Surprisingly Improved Sequel: It is up for debate, but the movie does aim to fix the problems that happened in the second film and fans were generally impressed with some of the story twists like Sentinels betrayal and Ironhides death, Gould's reveal as a bad guy and Carly convincing Megatron to retake his leadership of the Decepticons.
Take That, Scrappy!: Narrowly averted the film was going to contain a scene where Mudflap and Skids were killed off during Sentinel Prime raiding NEST. The scene, and their presence in the movie was cut for pacing. The scene does appear in IDW's comic book adaptation of the movie, playing the trope straight.
Uncanny Valley: Wheeljack/Que's face might seem a little too human-like for some viewers.
Most of the time they show their cg JFK's face out of focus. They focus on it one time briefly.
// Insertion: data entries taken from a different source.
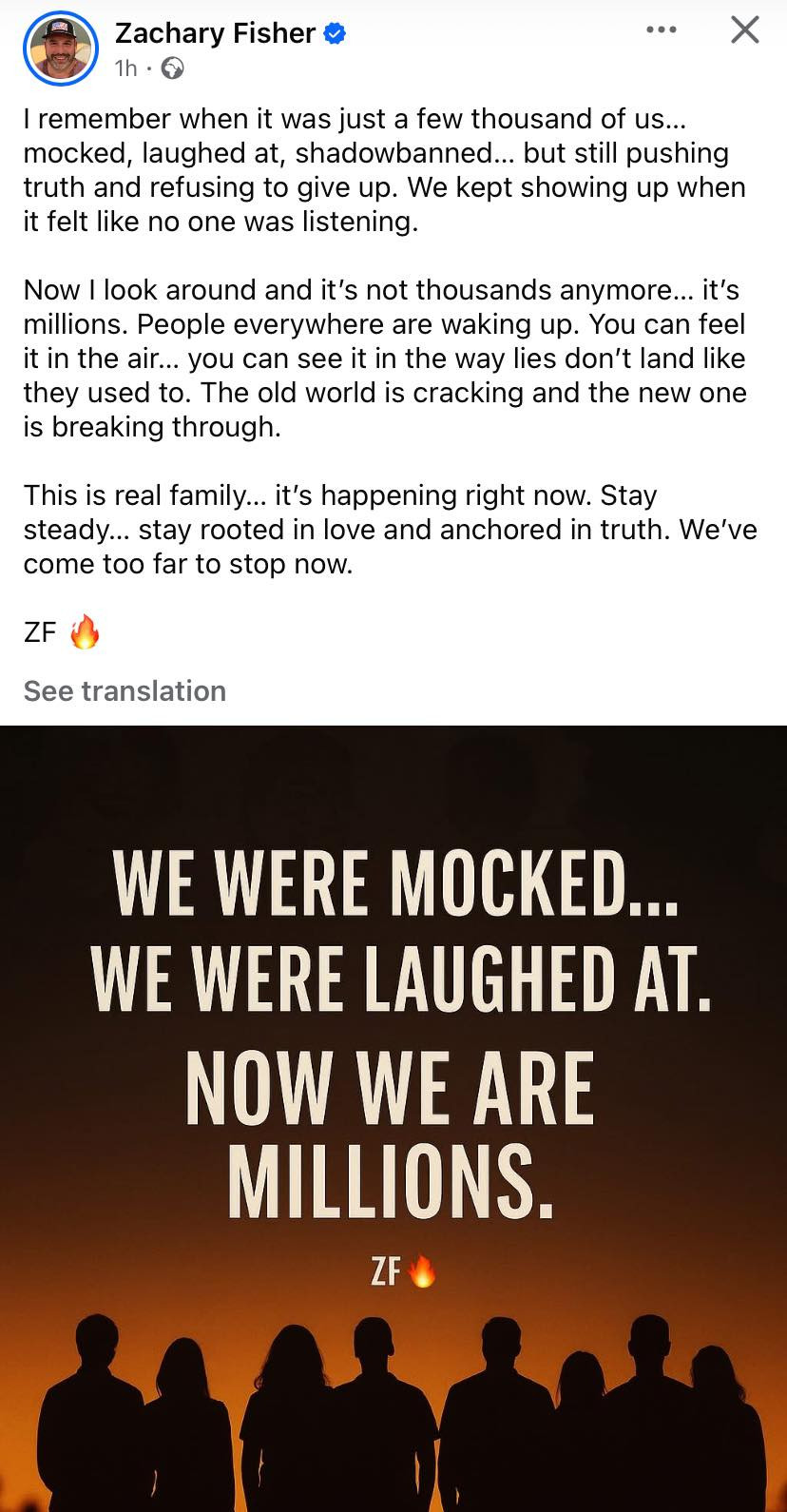Viewport: 787px width, 1512px height.
Task: Click the "MILLIONS." word in the image
Action: click(x=391, y=1183)
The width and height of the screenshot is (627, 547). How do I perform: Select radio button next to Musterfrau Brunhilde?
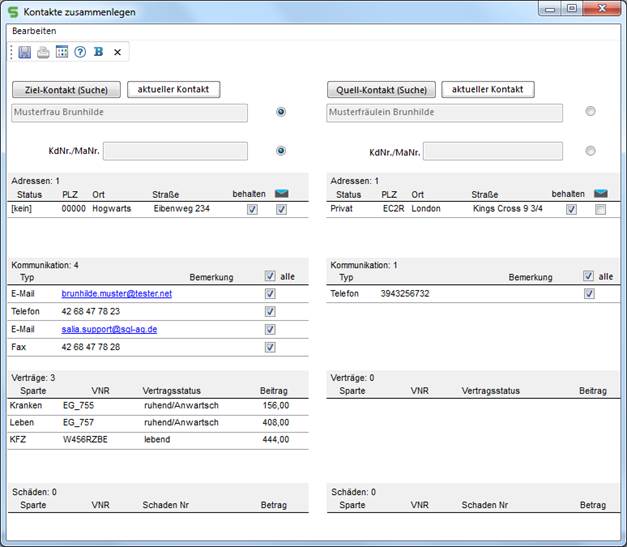(x=281, y=112)
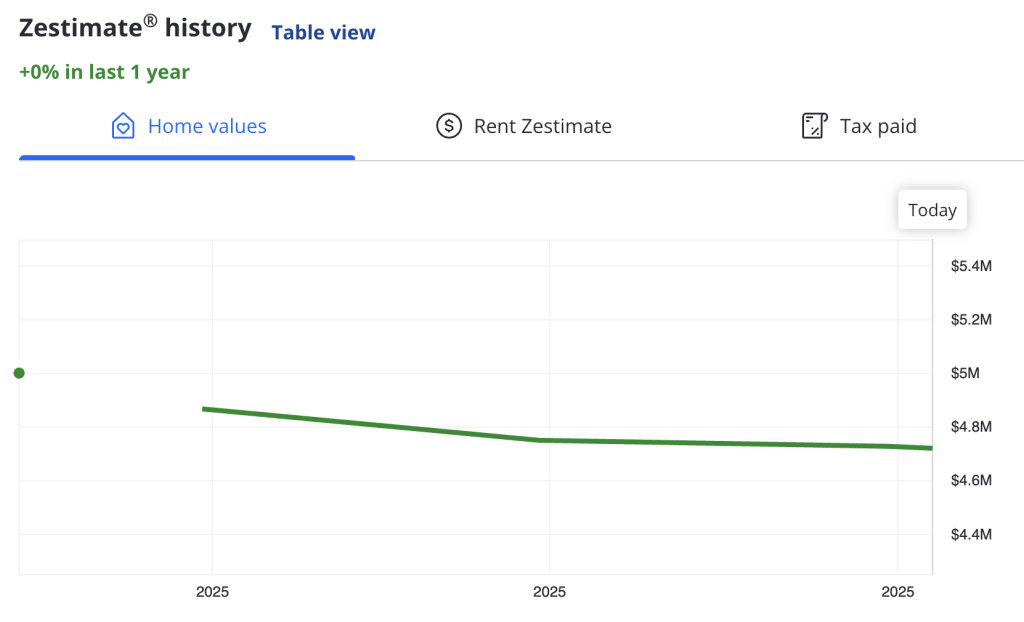Select the Tax paid tab
1024x622 pixels.
(x=878, y=126)
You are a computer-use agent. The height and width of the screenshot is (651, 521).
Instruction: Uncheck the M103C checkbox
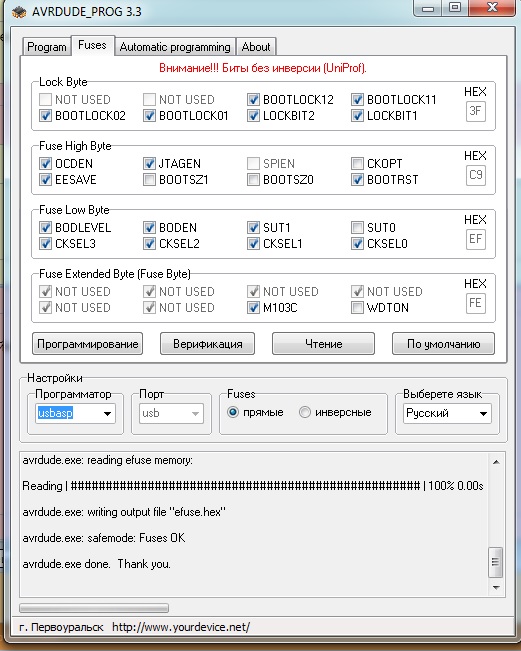pos(253,308)
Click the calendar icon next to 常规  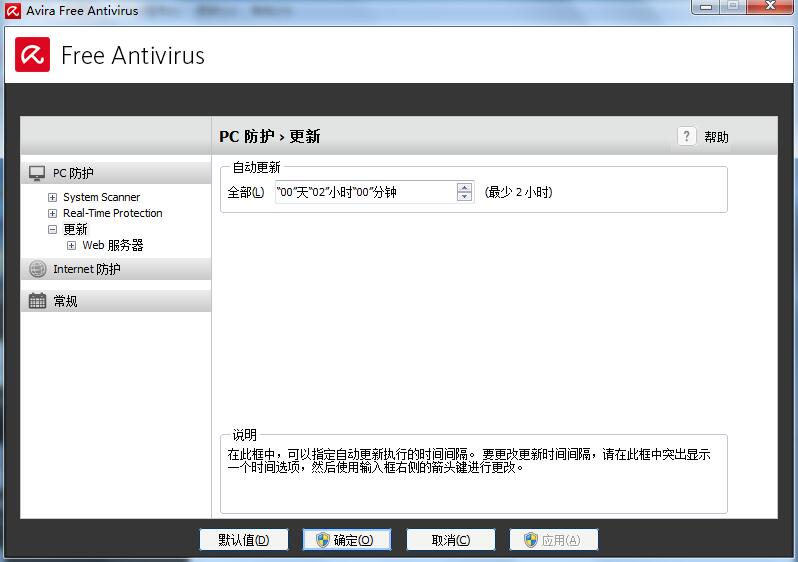click(37, 301)
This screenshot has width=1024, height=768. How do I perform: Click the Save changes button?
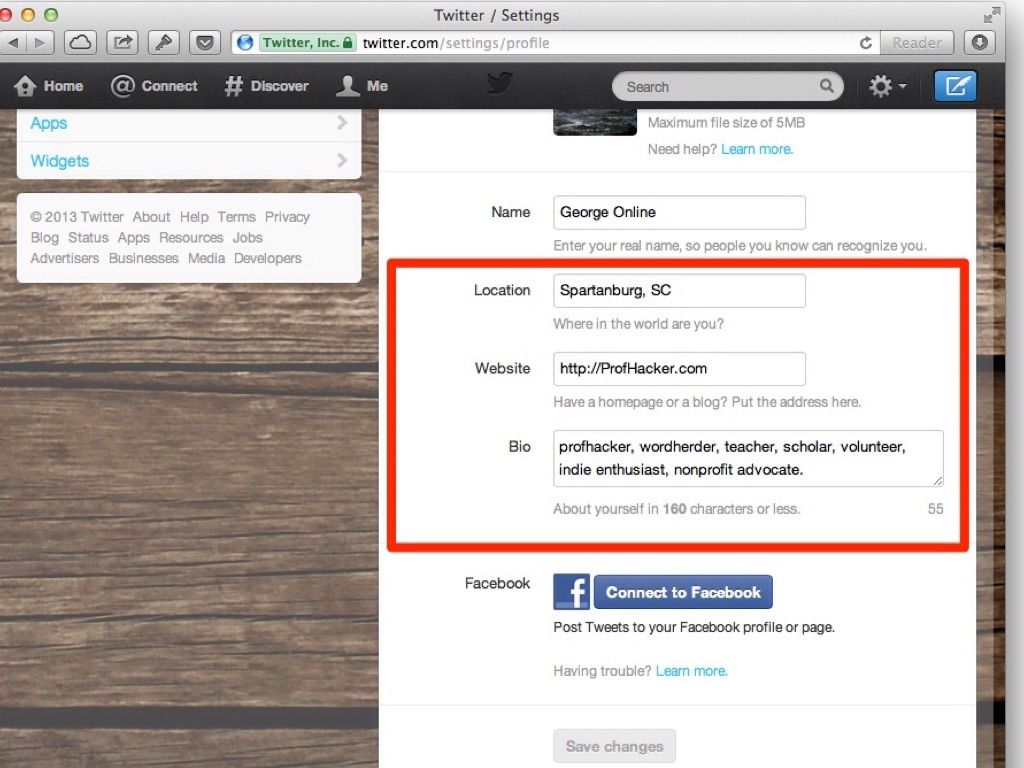pyautogui.click(x=614, y=746)

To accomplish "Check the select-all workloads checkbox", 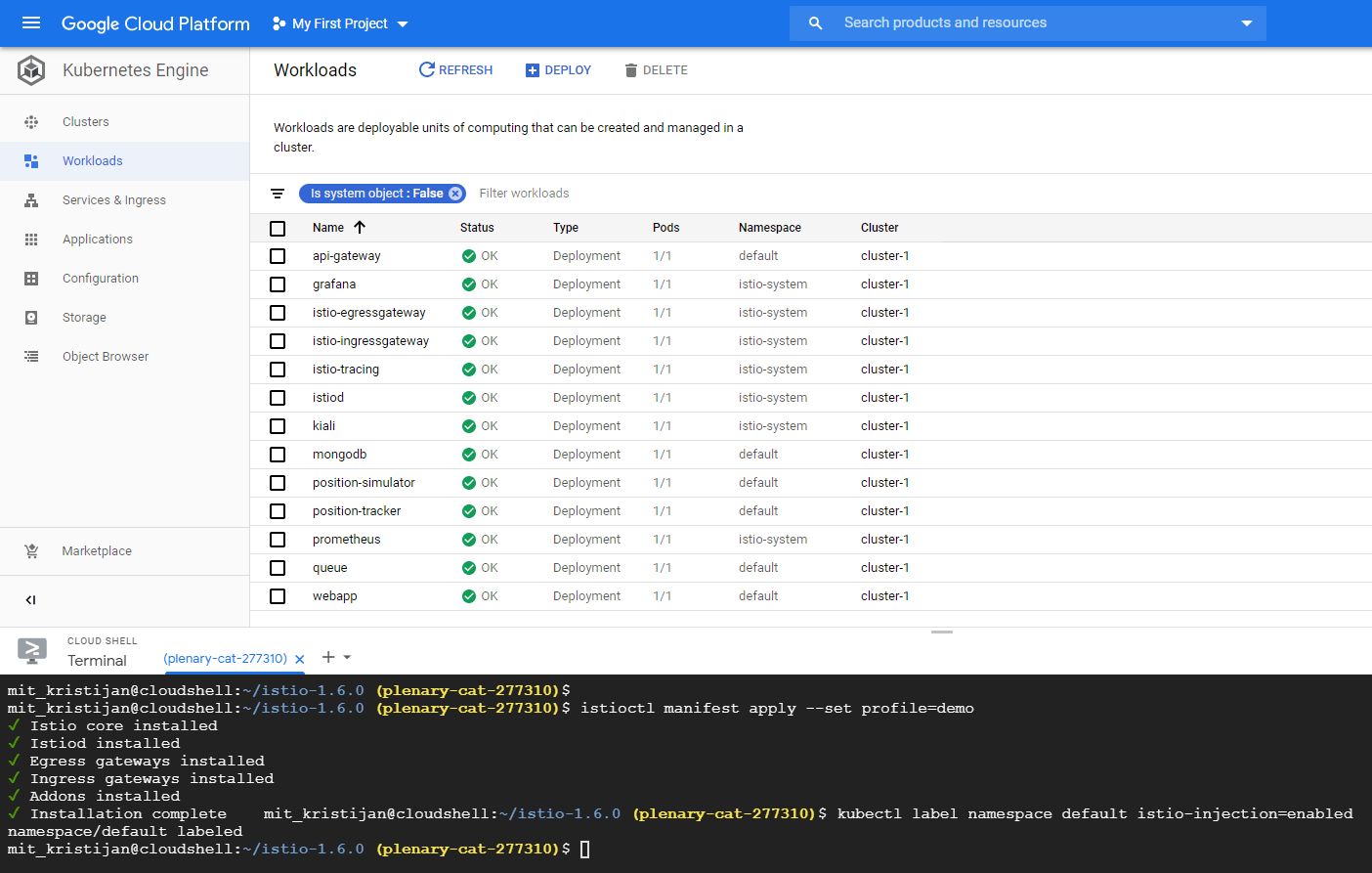I will (278, 228).
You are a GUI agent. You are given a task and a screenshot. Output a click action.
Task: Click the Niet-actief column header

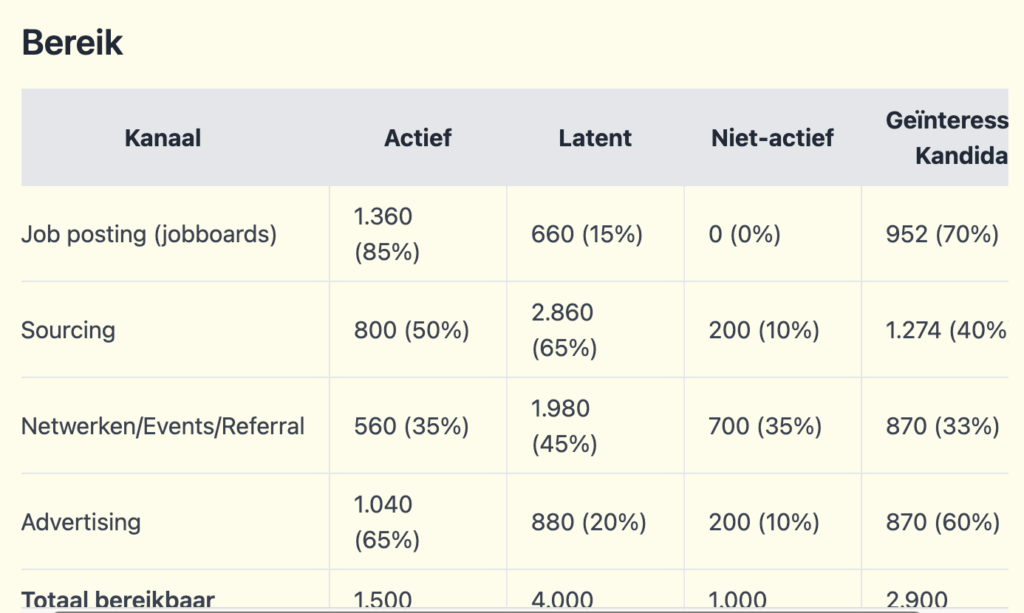coord(771,138)

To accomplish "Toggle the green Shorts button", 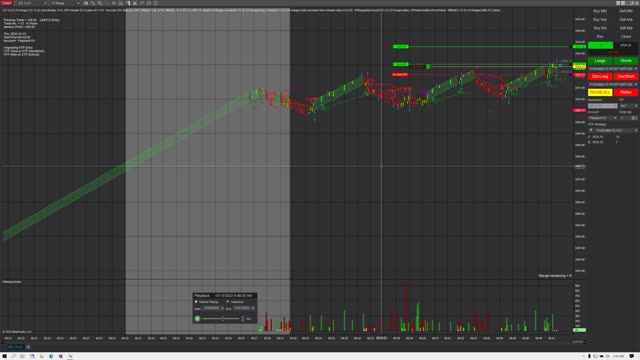I will pyautogui.click(x=626, y=61).
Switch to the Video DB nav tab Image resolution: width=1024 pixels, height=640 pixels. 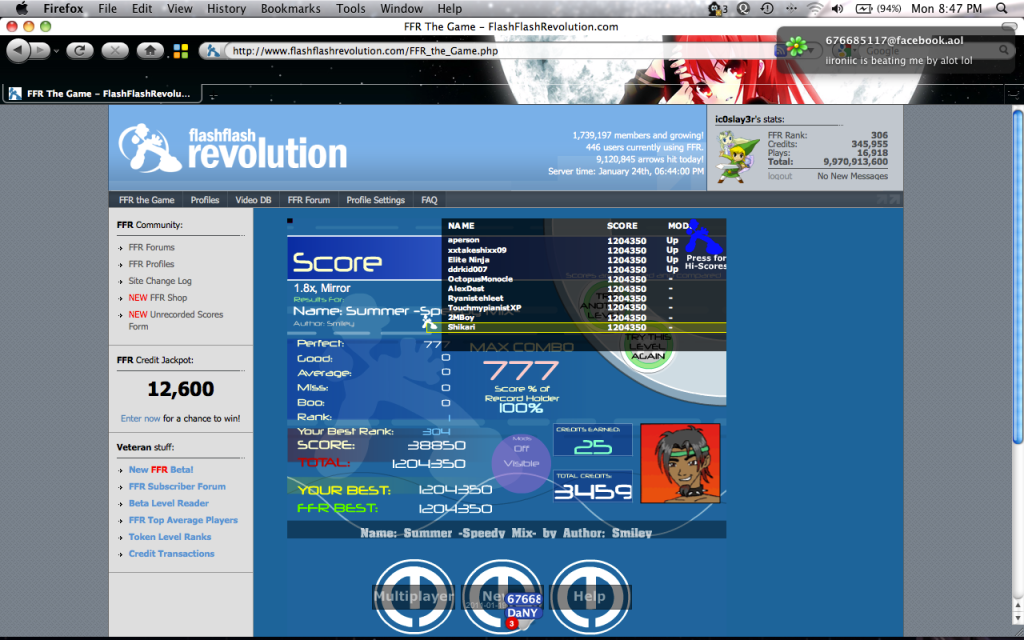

And boy is it creepy.
There's also the CGI version of Sam as he swings around after stabbing Starscream in the eye. The CGI becomes noticeable when they show the close up of his face.
Take That: Several characters take little jabs against Megan Fox's character due to the actress falling out with Bay prior to the filming of Dark Of The Moon. In one scene Wheelie mentioned his dislike of Sam's ex, as she was mean. Things apparently began to fall apart after a magazine interview had Fox compare working under Bay to both Napoleon and Hitler.